*** DATA EXTRACTS Section Begins ***

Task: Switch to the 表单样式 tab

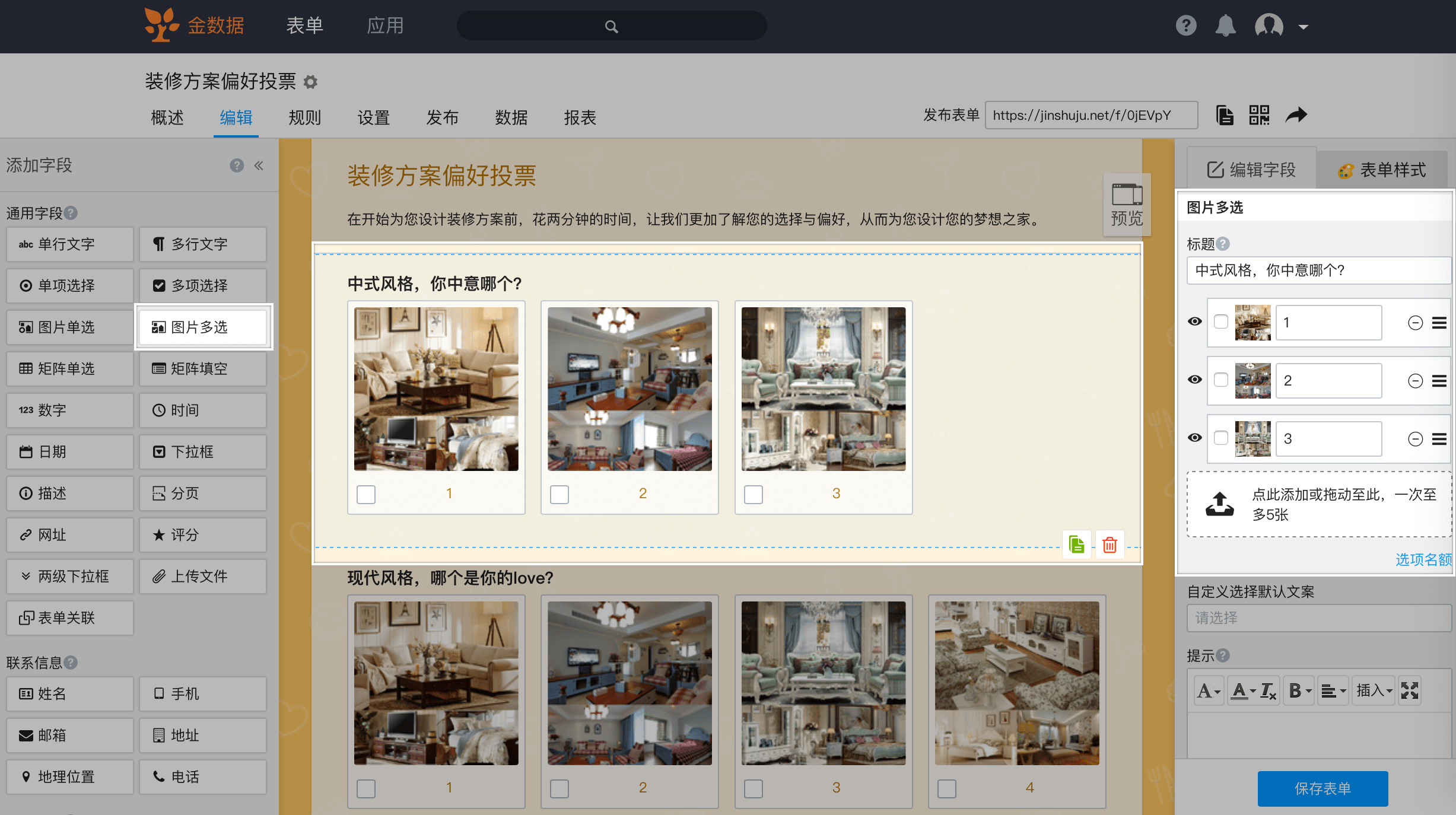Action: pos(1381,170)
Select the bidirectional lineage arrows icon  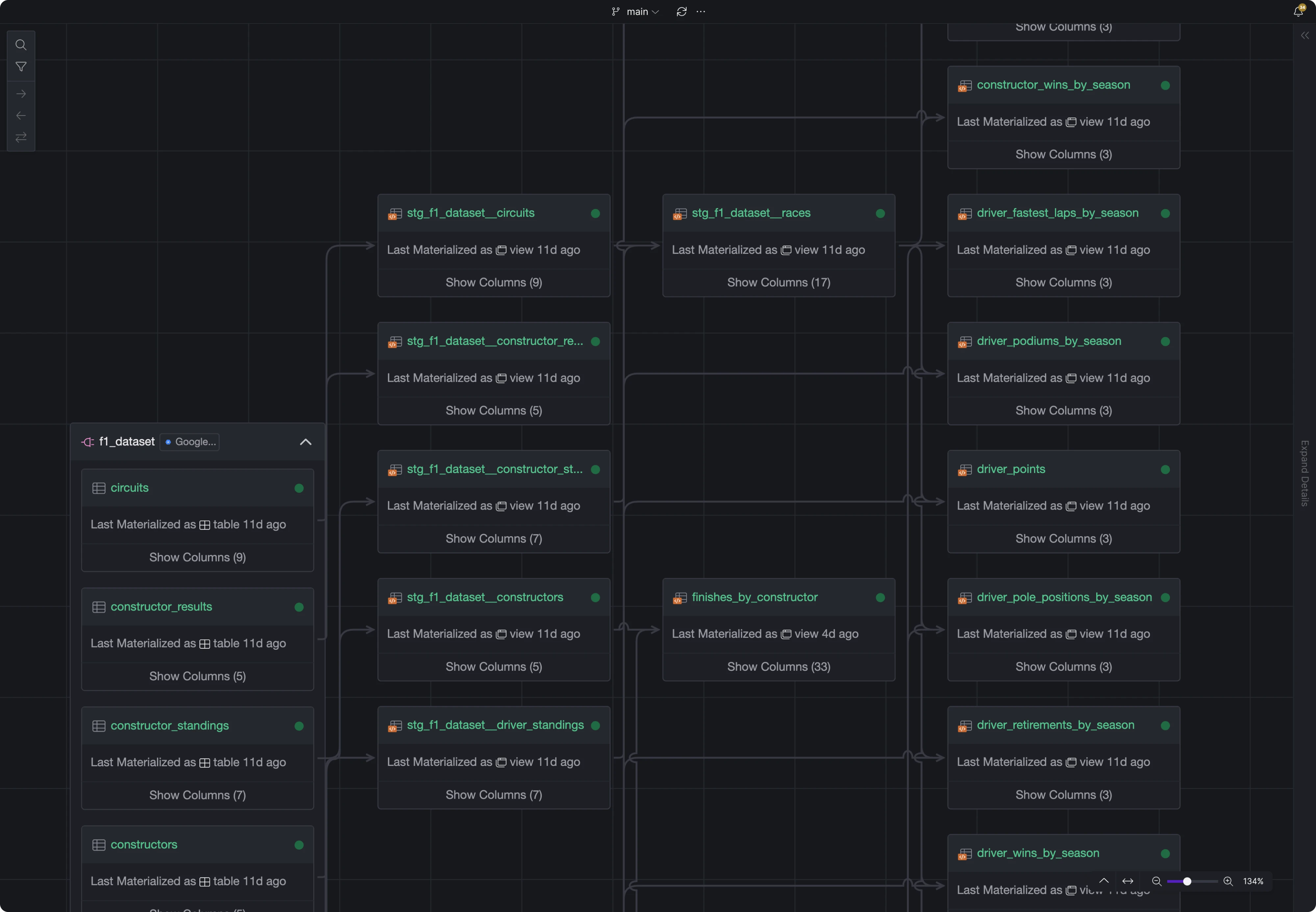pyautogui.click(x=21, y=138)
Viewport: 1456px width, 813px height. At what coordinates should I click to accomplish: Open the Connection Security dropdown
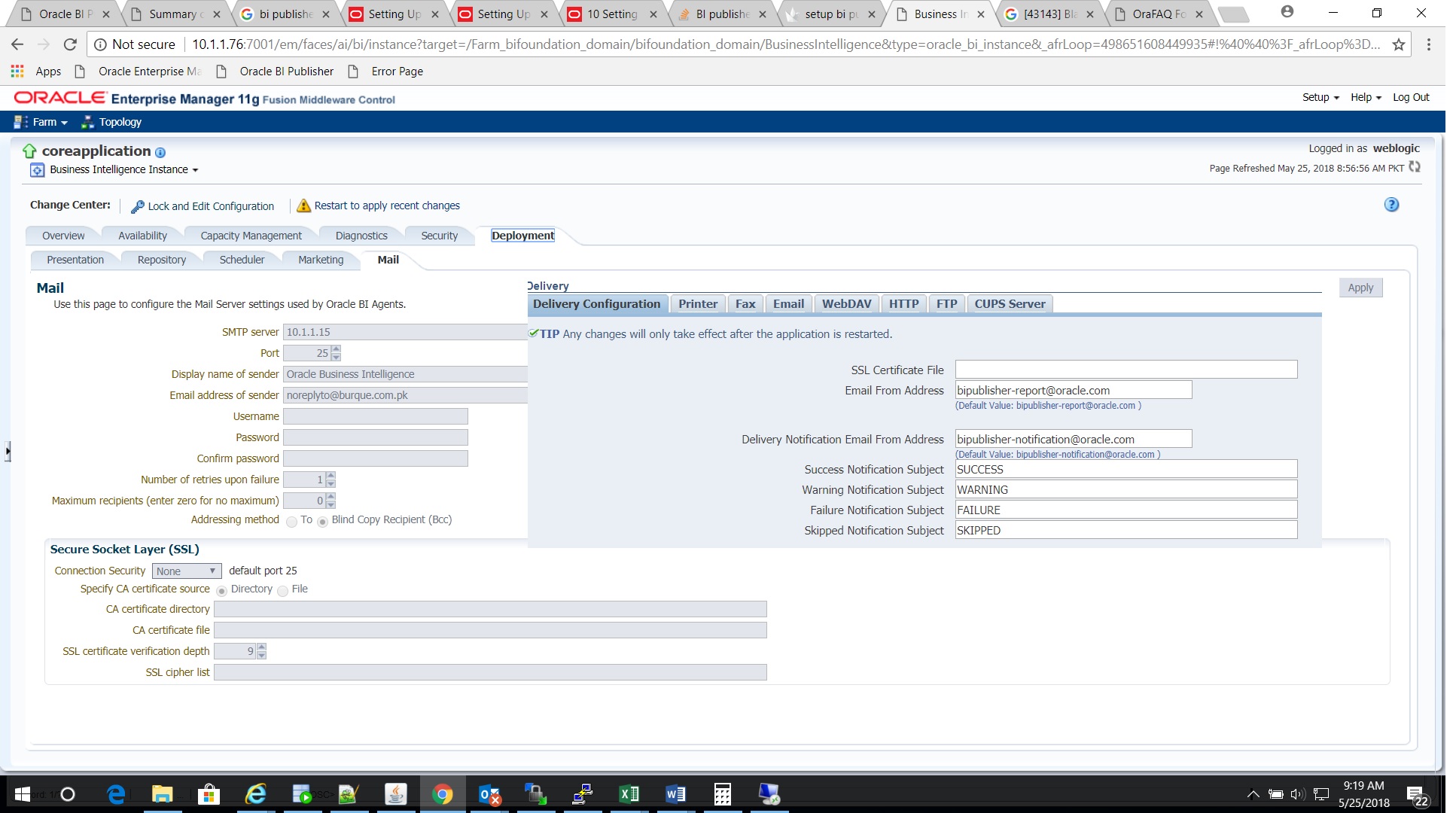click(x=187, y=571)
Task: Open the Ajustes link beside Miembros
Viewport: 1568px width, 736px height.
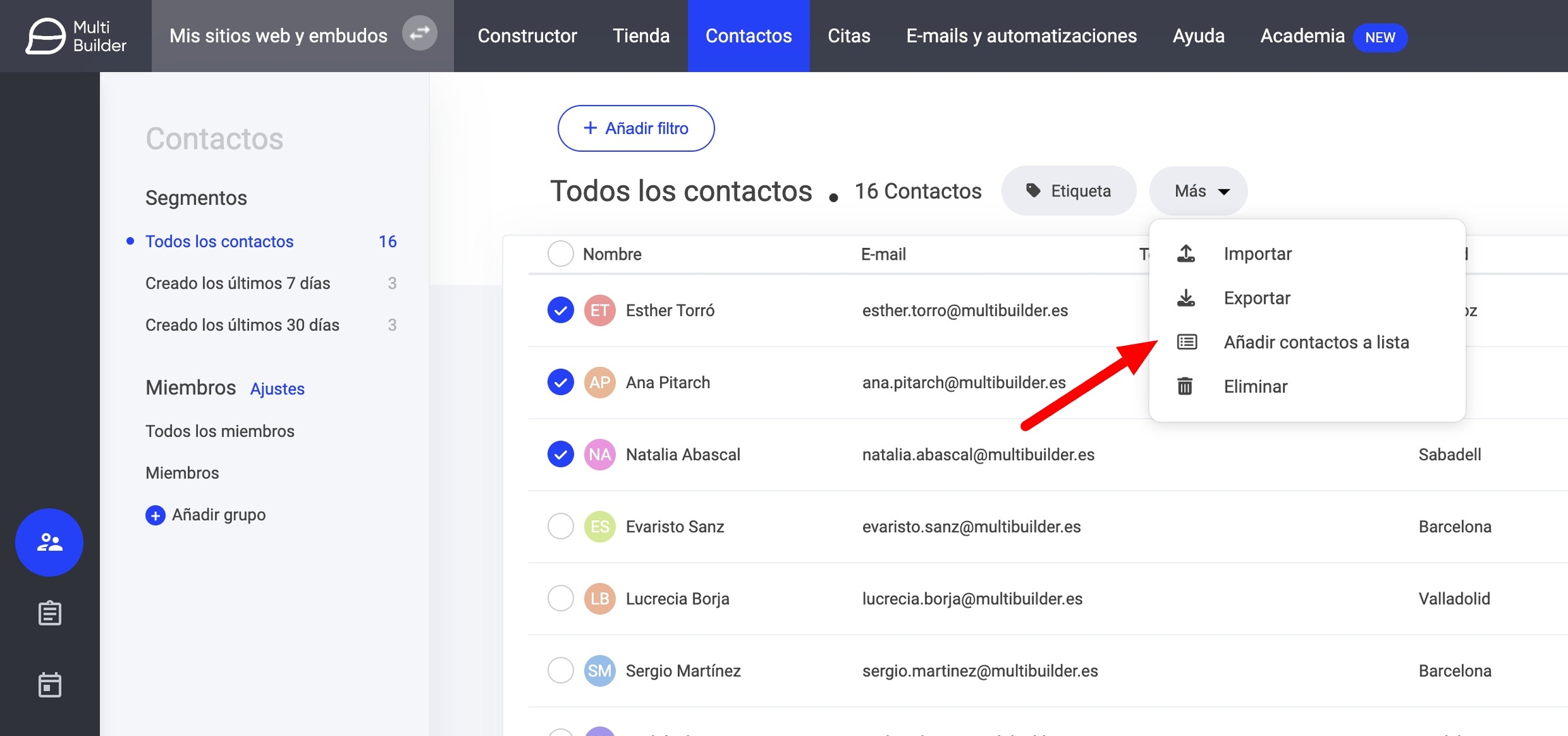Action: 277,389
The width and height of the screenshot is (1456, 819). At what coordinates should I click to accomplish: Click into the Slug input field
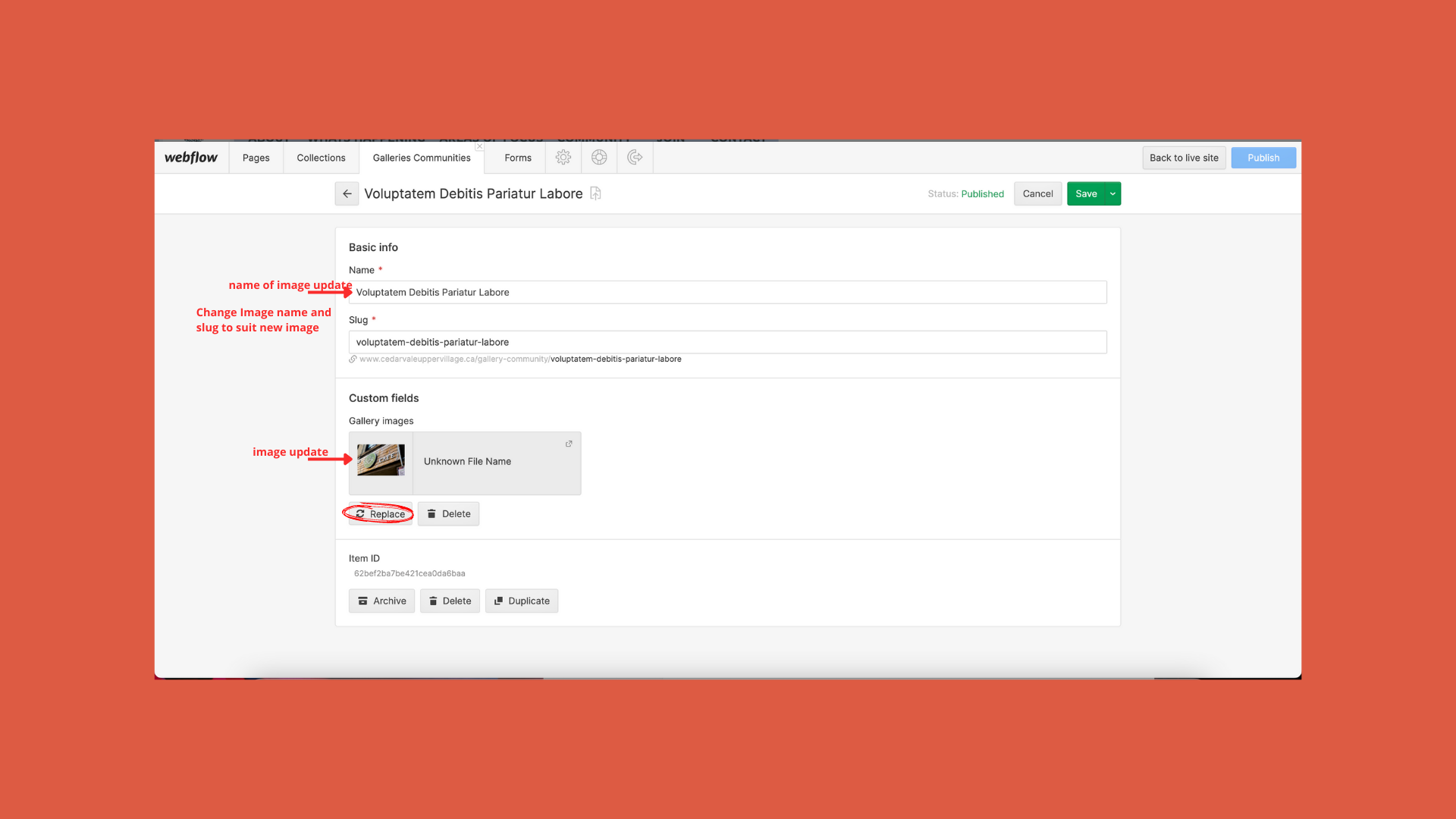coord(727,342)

*** DATA EXTRACTS Section Ends ***

Reproduce the lines above, exactly and exclusively, from the line containing "Viewport: 1568px width, 736px height." down to the last line, both included; pictures are not part of the copy.

Viewport: 1568px width, 736px height.
Action: 277,389
The width and height of the screenshot is (1456, 819). At what coordinates should I click to accomplish: Click into the Slug input field
coord(727,342)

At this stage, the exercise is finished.